If you have 50,000 syslog lines to put out, and only enough
network/disk/something bandwidth for 5,000 within the same time
frame, that's a problem.

If you insist on keeping all 50,000 lines of output, there is no
solution to that problem.  If you block, that's a big problem as
it ultimatley totally disables the service attempting to log
information.  If you write to a growing backing store, well you'll
run out of space eventually (even disk is not infinite).
Compression can only get you so far.

Ultimately you have to drop something, and if it's not the
syslog output, it's the service's output.
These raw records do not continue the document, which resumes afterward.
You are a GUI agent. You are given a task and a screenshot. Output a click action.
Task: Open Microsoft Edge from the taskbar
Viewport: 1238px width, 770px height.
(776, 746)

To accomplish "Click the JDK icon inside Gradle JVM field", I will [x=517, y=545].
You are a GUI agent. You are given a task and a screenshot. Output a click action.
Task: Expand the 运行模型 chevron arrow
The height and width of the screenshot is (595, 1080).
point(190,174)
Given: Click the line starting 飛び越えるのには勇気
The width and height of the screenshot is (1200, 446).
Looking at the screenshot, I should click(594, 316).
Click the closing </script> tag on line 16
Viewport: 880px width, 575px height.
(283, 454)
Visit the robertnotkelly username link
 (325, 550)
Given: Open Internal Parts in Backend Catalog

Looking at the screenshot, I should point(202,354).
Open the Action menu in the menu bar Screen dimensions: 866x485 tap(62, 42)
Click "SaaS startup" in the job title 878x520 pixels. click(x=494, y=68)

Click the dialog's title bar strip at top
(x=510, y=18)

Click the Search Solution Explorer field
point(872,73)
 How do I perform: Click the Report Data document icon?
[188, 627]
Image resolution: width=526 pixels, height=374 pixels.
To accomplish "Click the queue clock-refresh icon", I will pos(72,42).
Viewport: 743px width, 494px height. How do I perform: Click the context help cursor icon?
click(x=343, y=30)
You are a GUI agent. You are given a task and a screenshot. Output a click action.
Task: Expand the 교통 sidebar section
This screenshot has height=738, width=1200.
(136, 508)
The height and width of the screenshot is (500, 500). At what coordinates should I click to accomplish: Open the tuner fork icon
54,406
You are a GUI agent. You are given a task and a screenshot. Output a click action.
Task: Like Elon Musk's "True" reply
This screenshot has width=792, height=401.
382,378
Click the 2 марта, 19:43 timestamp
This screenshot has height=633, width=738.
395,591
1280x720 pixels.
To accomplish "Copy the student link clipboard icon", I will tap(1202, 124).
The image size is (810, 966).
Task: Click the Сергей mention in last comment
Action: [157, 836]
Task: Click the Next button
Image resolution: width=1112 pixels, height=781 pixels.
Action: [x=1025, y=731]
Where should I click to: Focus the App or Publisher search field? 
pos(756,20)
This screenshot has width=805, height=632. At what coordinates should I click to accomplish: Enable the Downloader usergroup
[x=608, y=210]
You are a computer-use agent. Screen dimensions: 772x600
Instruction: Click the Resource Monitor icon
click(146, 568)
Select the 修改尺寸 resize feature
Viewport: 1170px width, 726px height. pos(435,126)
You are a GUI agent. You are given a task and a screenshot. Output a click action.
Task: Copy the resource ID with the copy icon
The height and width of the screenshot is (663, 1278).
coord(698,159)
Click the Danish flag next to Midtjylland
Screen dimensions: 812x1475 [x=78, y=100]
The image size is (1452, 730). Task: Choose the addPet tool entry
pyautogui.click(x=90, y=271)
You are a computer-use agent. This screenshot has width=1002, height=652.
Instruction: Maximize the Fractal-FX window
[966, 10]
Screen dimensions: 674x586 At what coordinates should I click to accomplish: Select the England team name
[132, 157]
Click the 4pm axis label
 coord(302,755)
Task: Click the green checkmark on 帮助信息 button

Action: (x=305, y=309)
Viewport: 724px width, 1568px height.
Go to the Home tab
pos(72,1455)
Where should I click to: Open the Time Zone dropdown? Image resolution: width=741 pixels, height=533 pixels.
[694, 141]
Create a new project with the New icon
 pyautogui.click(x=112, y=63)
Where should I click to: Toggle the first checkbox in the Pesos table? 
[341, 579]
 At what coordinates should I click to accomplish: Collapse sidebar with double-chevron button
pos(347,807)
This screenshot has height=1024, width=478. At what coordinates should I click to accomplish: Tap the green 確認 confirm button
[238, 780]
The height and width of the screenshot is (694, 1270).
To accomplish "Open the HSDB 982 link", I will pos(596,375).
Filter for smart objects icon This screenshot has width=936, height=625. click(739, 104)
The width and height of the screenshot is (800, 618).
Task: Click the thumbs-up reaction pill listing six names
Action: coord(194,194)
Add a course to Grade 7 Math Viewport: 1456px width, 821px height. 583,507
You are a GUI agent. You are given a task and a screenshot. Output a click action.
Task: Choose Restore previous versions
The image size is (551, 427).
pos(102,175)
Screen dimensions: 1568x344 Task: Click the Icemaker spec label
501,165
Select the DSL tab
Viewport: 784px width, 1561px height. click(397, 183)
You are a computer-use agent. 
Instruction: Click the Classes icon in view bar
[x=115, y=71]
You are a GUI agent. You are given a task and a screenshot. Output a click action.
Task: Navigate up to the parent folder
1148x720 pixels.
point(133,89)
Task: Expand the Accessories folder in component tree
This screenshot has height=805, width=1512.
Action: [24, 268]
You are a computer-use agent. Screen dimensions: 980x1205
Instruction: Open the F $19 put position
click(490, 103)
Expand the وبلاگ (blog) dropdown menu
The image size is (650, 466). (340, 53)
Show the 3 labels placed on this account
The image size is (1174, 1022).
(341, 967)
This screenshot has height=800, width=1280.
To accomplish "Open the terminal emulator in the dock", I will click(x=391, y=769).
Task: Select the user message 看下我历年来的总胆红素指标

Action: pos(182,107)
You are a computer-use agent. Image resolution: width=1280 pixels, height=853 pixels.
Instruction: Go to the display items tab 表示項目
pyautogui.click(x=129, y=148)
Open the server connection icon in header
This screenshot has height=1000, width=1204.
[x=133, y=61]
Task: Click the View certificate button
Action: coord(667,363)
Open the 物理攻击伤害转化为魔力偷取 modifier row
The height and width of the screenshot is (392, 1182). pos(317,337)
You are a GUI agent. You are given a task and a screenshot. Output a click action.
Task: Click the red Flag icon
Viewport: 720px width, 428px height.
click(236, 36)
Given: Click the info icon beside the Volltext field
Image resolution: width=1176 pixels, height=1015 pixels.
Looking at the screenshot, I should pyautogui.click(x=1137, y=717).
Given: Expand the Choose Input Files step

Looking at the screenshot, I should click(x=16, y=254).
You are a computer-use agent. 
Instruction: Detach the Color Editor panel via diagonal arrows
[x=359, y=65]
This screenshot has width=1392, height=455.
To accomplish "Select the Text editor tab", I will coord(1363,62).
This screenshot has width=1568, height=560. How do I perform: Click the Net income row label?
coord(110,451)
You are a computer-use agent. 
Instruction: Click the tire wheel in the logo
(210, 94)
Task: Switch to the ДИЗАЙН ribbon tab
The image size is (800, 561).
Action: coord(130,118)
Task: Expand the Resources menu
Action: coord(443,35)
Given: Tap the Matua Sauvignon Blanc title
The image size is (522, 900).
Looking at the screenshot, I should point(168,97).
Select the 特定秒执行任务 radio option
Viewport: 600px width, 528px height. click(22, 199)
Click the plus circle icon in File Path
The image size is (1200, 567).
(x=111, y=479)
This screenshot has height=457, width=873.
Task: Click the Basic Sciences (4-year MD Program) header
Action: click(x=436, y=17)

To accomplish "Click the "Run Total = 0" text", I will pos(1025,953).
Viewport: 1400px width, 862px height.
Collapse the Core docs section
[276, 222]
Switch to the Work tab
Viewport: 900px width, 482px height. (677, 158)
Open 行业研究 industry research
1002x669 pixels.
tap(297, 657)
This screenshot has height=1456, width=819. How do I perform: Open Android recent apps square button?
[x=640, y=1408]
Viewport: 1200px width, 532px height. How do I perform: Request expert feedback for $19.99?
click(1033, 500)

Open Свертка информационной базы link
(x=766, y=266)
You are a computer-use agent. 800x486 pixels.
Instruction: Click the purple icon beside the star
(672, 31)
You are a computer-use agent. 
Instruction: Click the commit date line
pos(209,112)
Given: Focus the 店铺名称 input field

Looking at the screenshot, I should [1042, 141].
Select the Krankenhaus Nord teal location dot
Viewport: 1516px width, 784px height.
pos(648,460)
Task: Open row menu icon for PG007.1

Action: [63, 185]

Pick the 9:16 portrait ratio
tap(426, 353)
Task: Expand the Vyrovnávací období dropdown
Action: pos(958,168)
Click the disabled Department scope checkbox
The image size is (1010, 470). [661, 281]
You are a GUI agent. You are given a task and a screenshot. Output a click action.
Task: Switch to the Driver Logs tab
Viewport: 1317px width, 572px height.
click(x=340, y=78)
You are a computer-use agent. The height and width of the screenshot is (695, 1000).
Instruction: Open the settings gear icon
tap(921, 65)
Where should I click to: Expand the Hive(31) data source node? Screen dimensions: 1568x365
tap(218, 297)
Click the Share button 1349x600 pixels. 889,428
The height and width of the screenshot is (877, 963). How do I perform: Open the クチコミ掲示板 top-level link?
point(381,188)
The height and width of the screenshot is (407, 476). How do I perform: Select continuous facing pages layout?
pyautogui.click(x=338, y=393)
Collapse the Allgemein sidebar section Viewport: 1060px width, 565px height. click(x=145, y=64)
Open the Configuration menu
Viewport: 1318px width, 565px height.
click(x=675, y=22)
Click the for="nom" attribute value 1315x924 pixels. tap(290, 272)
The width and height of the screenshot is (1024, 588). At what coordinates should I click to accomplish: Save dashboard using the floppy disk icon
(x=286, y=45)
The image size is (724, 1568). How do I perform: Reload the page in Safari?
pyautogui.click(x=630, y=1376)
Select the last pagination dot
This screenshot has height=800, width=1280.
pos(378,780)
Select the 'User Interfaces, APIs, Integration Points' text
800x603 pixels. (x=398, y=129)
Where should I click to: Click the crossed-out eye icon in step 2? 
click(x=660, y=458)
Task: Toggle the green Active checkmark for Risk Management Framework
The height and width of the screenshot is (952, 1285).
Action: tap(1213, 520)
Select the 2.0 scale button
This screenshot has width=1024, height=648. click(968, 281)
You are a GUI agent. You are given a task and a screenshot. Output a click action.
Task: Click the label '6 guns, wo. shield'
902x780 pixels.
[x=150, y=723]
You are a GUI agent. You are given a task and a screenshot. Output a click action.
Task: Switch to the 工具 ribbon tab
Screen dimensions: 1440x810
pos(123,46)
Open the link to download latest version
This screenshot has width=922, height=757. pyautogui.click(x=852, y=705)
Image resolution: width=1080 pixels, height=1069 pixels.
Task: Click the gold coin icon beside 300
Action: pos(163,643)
Reliability is the problem, and the advice we give our users is
not to log reliably (or even to configure servers to log to a
local file, circumventing syslog entirely).

Note that reliable network transport of syslog information is
equally damaging as reliable local storage of syslog output (eg
by forcing disk synchronization of each line).  At least one
of today's syslog implementations insists that you prefix your
filenames with a "-" if you /don't/ want it to fsync() every
line.  This default cripples DHCP servers.


The current words in the draft;

   It may be desirable to use a transport with guaranteed delivery to
   mitigate congestion.

May be adequate to the point of suggesting that reliable delivery
might not be desirable.  But on the whole the draft doesn't read
that way, and it doesn't state the truth: reliable delivery of
syslog output is always harmful.  The point of bothering with
reliable syslog delivery, if there is one, is for those very
rare cases where losing the data is more harmful than harming
system services.

-- 
David W. Hankins	"If you don't do it right the first time,
Software Engineer		you'll just have to do it again."